9. Since there was no removal decision there would, in our view, be no interference with the Appellant's right to family life because he was not required to leave the UK. Therefore, had the judge considered Article 8 and made a decision on Article 8 she should have concluded that there would have been no interference and therefore the Article 8 claim could not succeed.

10. The Appellant has not made a claim for leave to remain under the Immigration Rules and it is still open to him to do so.

11. Therefore, the Respondent's appeal to the Upper Tribunal is allowed. The First-tier Tribunals decision to allow the appeal on Article 8 grounds, to the limited extent that the application remained before the Respondent for a lawful decision to be made on the Appellants human rights claim, is set aside. Since there was no removal decision there would be no interference with the Appellant's family life and Article 8 was not engaged.

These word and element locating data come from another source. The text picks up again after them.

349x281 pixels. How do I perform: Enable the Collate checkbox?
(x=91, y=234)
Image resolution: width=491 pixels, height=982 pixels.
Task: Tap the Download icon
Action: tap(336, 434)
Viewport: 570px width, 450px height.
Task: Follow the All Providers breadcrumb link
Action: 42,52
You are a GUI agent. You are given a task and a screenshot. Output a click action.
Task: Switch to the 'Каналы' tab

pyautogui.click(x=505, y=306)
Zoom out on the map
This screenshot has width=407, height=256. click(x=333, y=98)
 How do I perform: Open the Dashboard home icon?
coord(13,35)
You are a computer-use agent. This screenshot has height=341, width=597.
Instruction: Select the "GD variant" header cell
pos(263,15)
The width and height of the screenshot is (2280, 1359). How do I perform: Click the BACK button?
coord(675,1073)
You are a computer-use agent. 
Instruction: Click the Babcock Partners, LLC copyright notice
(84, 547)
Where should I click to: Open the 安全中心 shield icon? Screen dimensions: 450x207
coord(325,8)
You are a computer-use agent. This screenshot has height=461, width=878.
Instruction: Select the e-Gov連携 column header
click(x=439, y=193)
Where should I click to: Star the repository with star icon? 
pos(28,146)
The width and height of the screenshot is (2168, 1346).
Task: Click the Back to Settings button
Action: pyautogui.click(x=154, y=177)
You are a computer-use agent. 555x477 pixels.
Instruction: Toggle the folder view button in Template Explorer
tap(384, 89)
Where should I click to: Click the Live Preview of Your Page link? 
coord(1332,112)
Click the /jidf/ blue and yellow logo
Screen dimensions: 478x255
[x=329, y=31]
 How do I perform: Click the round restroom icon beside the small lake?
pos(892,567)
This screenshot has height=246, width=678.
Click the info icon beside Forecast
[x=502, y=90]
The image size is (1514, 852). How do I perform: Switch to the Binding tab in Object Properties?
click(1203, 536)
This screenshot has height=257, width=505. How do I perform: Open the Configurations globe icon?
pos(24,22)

12. There was no error of law in the decision to dismiss the appeal under the EEA Regulations 2006 and the decision of the First-tier Tribunal under those Regulations shall stand.

Notice of Decision

The Secretary of States appeal is allowed.

No anonymity direction is made.

 

 

 

Signed Date 31st March 2015

 

Deputy Upper Tribunal Judge Frances

 

 

 

 

TO THE RESPONDENT

FEE AWARD

We set aside the fee award of £70 made by the First-tier Tribunal.

The Appellants appeal was dismissed under the EEA Regulations 2006 and therefore there can be no fee award.